Sunday, April 27, 2014: 1:16 PM
Room 152 (Boston Convention and Exhibition Center)
William W. Culbertson IV, MD, Bascom Palmer, Miami, FL, USA
Sonia H. Yoo, MD, Bascom Palmer Eye Institute, Miami, FL, USA

Narrative Responses:

Purpose
Surgeons’ dependence on ink marks placed manually on the limbus to orient the axis of toric IOLs in the capsular bag is inherently inaccurate partly because of parallax error which occurs in final alignment.  We evaluated whether small femtosecond laser-created marks within the corneal stromal could improve toric IOL alignment.

Methods
Patients (n=50) undergoing toric IOL cataract surgery had the 3 and 9 o’clock position pre marked on the limbus. Then the surgical eye was coupled to the Catalys (AMO) femtosecond cataract laser and the laser was custom oriented to the limbal marks. Then paired marks, 10 degrees in arc length, were lased within the corneal stroma at an optic zone (OZ) of 8.0mm along the intended axis of toric IOL placement.
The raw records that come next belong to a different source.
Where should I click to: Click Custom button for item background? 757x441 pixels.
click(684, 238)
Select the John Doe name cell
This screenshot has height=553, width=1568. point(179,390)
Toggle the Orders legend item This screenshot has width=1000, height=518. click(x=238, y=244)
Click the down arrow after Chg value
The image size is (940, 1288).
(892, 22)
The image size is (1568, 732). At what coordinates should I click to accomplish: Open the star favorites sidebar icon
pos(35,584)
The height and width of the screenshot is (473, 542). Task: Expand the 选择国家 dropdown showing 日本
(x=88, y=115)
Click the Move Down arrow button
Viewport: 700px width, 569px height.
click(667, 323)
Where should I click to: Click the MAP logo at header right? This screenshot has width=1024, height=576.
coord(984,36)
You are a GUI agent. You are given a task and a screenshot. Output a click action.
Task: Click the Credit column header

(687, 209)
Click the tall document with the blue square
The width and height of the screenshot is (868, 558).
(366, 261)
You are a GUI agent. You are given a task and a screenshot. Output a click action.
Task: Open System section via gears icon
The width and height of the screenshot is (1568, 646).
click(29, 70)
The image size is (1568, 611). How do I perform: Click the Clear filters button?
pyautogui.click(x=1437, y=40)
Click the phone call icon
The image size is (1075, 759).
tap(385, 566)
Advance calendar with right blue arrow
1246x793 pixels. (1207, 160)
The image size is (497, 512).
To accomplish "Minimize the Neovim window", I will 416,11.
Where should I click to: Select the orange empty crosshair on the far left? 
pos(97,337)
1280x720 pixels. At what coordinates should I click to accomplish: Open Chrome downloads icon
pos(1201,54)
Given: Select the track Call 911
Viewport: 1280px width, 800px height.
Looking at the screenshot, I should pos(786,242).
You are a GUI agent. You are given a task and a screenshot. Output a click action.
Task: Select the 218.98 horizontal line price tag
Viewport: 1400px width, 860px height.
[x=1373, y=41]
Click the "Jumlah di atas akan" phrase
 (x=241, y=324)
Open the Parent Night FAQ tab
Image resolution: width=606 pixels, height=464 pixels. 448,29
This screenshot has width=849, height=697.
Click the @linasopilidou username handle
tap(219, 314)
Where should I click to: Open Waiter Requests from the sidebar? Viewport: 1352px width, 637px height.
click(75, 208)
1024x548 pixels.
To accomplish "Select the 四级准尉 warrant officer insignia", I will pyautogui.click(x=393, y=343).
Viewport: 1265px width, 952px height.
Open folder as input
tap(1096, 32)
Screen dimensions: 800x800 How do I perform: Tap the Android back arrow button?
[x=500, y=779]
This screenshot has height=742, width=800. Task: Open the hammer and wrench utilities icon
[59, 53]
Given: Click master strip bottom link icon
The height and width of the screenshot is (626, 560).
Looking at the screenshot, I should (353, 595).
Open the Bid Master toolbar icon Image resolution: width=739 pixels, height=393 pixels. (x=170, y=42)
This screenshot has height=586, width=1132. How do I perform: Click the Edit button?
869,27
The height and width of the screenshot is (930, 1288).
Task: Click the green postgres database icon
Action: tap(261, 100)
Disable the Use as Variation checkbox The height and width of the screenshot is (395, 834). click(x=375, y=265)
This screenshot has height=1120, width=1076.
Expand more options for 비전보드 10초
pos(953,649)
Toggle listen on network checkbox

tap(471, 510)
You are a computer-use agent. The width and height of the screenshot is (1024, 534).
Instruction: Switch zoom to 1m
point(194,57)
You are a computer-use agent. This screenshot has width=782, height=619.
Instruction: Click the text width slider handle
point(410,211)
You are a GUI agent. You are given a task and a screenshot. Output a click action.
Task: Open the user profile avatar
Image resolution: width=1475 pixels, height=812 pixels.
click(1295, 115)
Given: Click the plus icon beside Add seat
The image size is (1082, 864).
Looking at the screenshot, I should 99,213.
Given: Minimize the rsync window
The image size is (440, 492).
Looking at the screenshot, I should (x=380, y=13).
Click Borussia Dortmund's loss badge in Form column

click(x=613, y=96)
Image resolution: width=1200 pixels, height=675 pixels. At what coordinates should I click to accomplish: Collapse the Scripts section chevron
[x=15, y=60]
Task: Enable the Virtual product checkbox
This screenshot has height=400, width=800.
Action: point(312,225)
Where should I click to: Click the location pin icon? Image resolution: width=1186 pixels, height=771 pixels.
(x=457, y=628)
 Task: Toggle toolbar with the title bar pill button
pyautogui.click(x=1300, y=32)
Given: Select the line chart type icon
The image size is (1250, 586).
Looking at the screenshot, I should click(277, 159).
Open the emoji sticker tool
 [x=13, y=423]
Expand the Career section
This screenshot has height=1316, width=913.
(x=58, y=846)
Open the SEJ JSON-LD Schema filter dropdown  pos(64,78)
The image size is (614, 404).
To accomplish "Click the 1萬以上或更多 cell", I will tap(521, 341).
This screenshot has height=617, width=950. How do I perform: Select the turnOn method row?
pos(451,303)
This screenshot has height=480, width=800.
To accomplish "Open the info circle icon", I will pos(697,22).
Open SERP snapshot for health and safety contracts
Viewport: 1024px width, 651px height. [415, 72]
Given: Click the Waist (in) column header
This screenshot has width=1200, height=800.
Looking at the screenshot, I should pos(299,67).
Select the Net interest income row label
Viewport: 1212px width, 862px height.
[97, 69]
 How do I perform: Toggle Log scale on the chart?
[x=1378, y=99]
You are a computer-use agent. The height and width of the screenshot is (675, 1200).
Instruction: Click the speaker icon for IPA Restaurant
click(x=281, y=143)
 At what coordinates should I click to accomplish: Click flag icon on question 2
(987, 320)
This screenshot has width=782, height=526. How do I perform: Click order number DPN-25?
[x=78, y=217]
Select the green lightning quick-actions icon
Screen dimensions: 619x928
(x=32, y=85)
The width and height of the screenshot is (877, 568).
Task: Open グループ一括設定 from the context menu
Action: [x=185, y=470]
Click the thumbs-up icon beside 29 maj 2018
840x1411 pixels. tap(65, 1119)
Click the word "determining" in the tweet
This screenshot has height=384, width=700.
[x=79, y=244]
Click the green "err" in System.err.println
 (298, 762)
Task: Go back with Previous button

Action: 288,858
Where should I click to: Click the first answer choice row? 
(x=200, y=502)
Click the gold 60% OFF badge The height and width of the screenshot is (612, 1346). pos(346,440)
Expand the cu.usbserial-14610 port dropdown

The toric IOL was oriented parallel to the laser marks and final orientation was confirmed with intraoperative aberrometry. Intended versus achieved IOL orientation was evaluated at one month postoperatively.

Results
At one month postop, the toric IOL axis was within ± 5 degrees of the intended axis as examined at a slit lamp in all 50 eyes studied. Residual refractive cylinder averaged 0.37 diopters (D), (range 0.00 D – 1.00 D) with the anticipated residual refractive cylinder being 0.33 D. There was very close correlation between the corneal marks and the toric IOL axis on the first postoperative day (all ± 2 degrees). The intrastromal axis marks were invisible in all cases by one month. No intraoperative or postoperative complications occurred as the result of the laser marking.

Conclusion
The use of fs laser-created marks within the corneal stroma as an aide in the rotational orientation of toric IOLs is an accurate and complication-free technique to achieve close to the intended final alignment of toric IOLs.